Using plant litter decomposition as an indicator of ecosystem response to soil contamination

Abstract The inventory and remediation of contaminated sites have emerged as top environmental priorities worldwide. A large body of evidence has accumulated to show how soil contamination affects biological communities and ecological processes. This knowledge has yet to be used for the development of indicators of soil quality that are meaningful to end-users and are easy to implement in soil quality assessment schemes. In this study, we used quantifiable measures of litter decomposition, a key biophysical process, as indicators of the ecological impact of soil contamination by trace metals and hydrocarbons. We conducted a litterbag experiment with coarse and fine mesh bags to compare highly vs. minimally contaminated sites within eight locations representative of a wide array of environmental conditions and types of pollution. Contrary to the common assumption that soil contamination hampers soil functions, idiosyncratic responses were detected for litter decomposition rate and decomposer activity metrics.

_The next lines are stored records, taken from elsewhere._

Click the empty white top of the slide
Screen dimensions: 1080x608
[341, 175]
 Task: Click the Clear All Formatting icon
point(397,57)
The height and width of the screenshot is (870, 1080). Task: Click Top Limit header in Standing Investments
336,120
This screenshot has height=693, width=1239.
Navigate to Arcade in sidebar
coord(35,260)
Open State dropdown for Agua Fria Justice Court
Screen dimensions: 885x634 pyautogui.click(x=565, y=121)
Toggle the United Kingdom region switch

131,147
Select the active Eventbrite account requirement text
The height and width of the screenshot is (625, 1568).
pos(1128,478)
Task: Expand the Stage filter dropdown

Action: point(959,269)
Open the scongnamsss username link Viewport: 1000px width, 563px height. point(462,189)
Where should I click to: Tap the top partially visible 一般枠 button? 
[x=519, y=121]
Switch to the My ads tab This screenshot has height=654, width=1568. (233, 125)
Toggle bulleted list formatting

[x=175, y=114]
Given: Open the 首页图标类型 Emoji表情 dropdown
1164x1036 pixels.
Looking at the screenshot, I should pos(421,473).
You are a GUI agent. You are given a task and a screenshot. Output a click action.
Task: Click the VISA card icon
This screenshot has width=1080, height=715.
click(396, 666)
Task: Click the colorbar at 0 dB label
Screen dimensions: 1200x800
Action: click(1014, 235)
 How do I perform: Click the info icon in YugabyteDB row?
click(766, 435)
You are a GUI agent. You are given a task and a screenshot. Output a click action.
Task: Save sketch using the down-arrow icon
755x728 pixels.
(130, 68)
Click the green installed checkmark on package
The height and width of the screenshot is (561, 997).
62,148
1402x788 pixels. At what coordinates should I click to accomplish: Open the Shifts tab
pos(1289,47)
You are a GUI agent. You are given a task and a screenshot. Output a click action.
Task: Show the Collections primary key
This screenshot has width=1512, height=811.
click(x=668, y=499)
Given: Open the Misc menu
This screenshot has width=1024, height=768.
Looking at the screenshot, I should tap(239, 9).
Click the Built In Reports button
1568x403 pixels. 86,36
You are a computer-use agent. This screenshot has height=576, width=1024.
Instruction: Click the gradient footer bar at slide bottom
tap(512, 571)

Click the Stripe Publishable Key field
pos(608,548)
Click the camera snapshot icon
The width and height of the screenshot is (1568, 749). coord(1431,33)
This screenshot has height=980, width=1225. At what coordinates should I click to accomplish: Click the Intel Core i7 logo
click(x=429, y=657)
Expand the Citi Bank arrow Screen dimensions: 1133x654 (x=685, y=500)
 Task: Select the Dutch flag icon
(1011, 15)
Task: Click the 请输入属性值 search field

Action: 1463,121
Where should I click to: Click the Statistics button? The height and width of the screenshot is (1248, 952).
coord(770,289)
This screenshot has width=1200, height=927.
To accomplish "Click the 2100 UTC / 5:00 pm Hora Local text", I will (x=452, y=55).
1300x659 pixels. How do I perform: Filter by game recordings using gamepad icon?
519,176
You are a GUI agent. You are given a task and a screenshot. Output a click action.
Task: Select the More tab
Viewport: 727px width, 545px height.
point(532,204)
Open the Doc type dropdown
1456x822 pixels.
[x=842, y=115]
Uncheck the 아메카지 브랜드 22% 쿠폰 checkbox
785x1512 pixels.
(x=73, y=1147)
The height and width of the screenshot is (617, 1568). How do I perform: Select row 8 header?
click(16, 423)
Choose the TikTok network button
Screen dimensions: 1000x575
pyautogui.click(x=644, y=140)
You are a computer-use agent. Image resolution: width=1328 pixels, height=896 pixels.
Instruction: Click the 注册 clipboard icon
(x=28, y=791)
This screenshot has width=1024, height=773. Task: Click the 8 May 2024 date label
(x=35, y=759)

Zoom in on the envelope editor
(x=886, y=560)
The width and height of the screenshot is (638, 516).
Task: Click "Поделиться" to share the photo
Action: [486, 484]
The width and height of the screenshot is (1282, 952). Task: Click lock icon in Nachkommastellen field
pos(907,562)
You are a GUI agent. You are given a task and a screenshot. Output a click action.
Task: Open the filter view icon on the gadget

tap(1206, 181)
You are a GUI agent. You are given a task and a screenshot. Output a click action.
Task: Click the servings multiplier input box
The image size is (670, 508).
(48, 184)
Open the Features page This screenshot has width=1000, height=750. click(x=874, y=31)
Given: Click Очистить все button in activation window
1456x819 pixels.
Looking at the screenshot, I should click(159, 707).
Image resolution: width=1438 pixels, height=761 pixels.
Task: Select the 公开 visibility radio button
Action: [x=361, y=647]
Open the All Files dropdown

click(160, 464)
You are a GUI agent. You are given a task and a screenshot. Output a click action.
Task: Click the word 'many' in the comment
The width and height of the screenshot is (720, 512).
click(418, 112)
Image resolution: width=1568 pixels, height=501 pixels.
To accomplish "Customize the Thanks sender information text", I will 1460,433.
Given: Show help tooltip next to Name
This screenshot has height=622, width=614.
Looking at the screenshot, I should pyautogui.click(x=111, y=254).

A negative relationship between detritivore and microbial responses to soil contamination indicates that wherever the activity of one group of decomposers is reduced, increase in activity of the other group may ensure litter decomposition to proceed at rate similar or higher than baseline rate. This finding may indicate that compensatory dynamics in soil communities is important in determining ecosystem stability against chemical stressors. As litter decomposition may inform on the capacity of terrestrial ecosystems to cope with soil contamination, it may be a useful complement to chemical soil analyses in routine soil quality assessment schemes.